Our job is to look for AI-native companies (post-LLM startups), because we believe they are a different breed, born in a different world. Which begs the question: what about us? Why should funds be any less affected by this new paradigm? Could we be an AI-native fund, making moves as fast as the companies we invest in? And if we could start from scratch, where would we start?

Hongdae in Seoul, known for K-pop culture, nightlife, trendy shopping—and now, vibe-coding ✨.

August 2nd. I was alone in a tiny, windowless room in Hongdae, Seoul, while it was 35ºC outside: zero distractions, almost no family duty, and surrounded by konbinis open 24/7. It was the perfect setup to switch into full focus mode (some would call it *berserk* mode), locked in for almost 22 hours a day with bare sleep. I started testing nearly every tool, API, and flavor of AI coding - tap coding, vibe coding, agile coding, spec-driven coding, you name it - until I found my own pace and recipe.
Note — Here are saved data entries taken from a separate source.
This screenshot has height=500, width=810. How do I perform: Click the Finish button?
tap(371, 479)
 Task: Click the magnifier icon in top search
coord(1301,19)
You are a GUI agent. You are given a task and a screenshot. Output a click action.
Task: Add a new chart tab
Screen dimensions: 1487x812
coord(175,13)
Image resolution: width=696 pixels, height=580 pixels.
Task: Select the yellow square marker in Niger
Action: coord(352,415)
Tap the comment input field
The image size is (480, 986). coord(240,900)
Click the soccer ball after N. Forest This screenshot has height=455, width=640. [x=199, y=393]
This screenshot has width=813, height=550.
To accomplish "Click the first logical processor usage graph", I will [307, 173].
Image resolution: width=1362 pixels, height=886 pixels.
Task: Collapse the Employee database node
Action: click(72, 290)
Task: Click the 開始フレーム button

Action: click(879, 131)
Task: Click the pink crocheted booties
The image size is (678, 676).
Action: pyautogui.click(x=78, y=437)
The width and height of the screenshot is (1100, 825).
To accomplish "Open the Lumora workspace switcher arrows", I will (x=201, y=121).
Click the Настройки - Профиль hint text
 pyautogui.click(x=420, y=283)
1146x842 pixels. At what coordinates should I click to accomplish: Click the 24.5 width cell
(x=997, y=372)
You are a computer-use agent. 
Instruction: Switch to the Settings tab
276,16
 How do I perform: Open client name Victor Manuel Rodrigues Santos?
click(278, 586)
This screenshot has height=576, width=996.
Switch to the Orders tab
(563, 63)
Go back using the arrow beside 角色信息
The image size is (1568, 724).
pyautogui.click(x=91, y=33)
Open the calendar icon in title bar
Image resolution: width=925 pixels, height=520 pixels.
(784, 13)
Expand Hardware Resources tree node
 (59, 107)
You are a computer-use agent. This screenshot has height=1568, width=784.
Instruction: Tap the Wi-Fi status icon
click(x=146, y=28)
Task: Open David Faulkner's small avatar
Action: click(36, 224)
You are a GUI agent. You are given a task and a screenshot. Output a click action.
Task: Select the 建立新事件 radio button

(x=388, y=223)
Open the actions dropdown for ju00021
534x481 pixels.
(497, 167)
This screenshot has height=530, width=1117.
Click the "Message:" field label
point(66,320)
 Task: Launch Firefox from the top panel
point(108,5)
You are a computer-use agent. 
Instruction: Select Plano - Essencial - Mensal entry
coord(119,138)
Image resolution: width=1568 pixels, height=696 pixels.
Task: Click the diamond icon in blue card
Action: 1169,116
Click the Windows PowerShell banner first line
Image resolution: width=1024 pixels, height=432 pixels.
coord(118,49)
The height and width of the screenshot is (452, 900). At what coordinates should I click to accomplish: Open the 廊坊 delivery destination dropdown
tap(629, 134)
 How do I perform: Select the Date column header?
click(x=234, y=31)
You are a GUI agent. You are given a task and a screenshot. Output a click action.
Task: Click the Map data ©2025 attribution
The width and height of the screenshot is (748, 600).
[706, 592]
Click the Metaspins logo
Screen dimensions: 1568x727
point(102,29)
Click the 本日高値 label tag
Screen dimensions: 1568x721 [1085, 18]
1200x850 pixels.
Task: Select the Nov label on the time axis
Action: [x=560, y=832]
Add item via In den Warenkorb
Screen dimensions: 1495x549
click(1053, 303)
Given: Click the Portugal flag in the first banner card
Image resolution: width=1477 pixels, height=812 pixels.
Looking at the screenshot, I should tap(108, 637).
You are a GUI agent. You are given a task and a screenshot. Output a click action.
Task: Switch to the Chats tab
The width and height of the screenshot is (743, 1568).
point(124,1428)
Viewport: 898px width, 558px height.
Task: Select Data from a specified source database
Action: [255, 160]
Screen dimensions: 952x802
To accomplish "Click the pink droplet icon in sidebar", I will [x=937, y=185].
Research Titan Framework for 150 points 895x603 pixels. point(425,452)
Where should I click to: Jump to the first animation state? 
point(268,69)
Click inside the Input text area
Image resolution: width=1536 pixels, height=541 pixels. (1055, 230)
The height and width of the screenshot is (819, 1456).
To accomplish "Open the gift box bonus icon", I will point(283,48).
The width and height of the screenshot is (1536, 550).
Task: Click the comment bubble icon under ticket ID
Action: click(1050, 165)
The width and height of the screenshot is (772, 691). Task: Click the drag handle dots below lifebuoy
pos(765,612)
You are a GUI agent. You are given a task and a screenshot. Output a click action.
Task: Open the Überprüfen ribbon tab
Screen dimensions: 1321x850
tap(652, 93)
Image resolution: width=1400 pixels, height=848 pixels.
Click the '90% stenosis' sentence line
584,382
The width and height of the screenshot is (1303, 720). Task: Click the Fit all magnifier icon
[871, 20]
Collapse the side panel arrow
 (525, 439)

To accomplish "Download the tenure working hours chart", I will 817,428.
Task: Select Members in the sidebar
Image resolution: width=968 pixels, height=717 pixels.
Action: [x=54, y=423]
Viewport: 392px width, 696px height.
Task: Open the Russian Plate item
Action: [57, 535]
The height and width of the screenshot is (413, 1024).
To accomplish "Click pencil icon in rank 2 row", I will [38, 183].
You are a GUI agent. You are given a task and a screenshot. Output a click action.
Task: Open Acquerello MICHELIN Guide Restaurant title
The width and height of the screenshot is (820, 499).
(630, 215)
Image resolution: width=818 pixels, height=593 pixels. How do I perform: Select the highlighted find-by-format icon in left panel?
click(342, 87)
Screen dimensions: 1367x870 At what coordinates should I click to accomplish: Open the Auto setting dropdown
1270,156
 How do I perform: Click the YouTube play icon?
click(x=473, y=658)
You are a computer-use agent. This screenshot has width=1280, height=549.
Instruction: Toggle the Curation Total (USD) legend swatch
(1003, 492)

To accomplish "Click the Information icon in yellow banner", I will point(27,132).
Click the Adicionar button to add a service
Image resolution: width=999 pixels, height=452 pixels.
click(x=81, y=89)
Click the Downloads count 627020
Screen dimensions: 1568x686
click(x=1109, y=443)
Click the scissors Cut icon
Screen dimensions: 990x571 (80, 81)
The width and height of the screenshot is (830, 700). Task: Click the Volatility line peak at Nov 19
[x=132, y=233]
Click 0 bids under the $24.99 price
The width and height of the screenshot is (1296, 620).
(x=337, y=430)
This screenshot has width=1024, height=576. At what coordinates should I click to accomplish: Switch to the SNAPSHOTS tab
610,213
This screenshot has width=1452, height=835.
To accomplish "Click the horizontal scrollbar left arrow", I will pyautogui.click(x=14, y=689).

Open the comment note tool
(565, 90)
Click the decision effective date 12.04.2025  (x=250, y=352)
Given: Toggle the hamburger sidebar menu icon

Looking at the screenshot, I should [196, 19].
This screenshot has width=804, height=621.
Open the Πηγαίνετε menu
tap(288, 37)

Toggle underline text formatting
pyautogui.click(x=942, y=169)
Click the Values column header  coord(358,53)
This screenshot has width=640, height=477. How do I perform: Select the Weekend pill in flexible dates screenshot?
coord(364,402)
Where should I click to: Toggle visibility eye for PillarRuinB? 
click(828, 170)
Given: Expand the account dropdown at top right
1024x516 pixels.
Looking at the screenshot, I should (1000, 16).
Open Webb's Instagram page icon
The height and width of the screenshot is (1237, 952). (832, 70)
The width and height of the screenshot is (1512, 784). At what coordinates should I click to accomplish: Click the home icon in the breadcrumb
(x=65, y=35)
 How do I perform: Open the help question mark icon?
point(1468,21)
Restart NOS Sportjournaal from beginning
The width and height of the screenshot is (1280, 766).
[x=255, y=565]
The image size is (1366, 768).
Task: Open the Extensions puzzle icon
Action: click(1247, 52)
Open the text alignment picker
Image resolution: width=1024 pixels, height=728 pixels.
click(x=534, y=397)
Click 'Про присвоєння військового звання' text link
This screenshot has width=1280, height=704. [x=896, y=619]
Then I literally went on a token frenzy, on a quest to turn our management company into an experimental sandbox with one clear goal: to make our workflow more efficient, more personalized, more agile, and more collaborative.

Thank god, nobody can see my spaghetti code 🙈

Tale From the Neolithic (circa 2022)

Sounds familiar, doesn’t it? It’s basically every company’s dream. And of course, it was our initial vision too, until reality struck. Four years ago, we started with a fancy yet incomplete home-made platform using Ruby on Rails, VueJS 2, and Postgres. I built it during the fundraising phase (yes, investors raise money too), but things went south pretty quickly once we began investing which left me absolutely no time to refine and upgrade the platform. A small fund faces the same workload and regulation as a large one, only with far fewer people to handle them.

I then decided to move to Airtable, which allowed me to add features quickly through scripting and required almost no maintenance. Our data feeding was inconsistent, and we believed a robust CRM was the answer. So we migrated to Pipedrive, with its out-of-the-box Google Suite integration, thinking this would finally bring auto-feeding.

Airtable is a great tool, but even if you script it to death, it remains very rigid at its core.